● Exercise goal
Which lines of the records below contain the string "with"? Report each of them.

(Records from a data source)

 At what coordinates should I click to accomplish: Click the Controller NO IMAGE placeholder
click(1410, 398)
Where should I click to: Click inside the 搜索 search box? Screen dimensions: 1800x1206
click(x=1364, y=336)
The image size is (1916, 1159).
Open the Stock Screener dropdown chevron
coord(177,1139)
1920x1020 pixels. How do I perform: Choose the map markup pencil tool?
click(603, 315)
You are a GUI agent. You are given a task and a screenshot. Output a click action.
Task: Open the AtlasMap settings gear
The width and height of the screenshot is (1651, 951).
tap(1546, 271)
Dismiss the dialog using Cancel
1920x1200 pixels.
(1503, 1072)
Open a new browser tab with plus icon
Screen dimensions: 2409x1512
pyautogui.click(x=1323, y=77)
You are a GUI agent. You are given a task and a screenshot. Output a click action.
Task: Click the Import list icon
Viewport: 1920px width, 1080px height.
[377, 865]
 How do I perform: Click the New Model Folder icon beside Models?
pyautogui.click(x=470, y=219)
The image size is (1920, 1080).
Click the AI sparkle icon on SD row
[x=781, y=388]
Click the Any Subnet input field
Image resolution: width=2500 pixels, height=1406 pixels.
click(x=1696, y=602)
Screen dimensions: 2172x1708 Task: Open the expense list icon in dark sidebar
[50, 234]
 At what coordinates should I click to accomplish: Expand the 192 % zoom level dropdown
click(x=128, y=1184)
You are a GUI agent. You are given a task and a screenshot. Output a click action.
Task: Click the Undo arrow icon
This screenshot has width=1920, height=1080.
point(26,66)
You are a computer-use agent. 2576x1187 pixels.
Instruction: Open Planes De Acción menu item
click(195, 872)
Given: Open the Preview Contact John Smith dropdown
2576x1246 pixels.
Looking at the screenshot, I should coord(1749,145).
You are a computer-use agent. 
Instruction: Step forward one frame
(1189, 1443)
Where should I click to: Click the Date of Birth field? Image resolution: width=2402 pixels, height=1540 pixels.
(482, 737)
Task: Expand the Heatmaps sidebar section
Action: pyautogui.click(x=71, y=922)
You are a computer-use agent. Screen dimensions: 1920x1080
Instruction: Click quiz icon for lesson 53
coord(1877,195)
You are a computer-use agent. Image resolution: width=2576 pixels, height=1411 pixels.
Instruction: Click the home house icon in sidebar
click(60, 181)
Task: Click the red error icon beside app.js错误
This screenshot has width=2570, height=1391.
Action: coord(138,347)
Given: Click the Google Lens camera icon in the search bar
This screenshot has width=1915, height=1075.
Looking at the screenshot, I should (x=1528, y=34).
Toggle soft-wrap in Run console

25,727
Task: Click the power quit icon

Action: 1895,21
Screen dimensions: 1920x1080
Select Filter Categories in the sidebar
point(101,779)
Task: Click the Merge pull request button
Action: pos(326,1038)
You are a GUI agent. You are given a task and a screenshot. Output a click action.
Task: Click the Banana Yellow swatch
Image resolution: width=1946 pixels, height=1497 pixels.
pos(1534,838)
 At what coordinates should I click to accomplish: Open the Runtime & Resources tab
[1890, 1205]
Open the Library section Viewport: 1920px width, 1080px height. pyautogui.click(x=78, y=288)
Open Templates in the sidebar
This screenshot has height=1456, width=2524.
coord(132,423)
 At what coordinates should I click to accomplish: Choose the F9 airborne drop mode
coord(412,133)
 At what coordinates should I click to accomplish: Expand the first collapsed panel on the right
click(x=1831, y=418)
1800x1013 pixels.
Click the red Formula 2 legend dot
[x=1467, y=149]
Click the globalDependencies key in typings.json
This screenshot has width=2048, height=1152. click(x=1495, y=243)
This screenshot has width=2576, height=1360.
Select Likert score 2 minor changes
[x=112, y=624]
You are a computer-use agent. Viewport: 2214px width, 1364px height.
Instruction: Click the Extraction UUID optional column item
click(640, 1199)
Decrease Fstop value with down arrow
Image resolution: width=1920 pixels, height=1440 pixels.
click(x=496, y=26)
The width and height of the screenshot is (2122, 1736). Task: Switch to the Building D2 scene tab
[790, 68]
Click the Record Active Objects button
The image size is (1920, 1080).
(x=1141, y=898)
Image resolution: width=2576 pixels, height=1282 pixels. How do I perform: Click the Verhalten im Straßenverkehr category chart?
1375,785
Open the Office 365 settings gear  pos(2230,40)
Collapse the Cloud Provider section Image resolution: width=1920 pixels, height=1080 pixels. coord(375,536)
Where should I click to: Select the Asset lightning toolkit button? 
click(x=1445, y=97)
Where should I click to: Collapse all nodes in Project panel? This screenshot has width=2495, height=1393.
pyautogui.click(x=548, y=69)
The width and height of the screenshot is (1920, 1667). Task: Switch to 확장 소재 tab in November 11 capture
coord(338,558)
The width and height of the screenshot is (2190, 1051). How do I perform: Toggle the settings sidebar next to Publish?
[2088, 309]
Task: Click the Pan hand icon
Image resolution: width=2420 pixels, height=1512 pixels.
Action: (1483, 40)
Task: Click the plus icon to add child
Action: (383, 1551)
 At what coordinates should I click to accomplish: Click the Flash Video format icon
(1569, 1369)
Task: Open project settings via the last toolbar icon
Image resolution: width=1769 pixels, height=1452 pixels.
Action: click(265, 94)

● Response
Open a new browser tab with plus icon
Decrease Fstop value with down arrow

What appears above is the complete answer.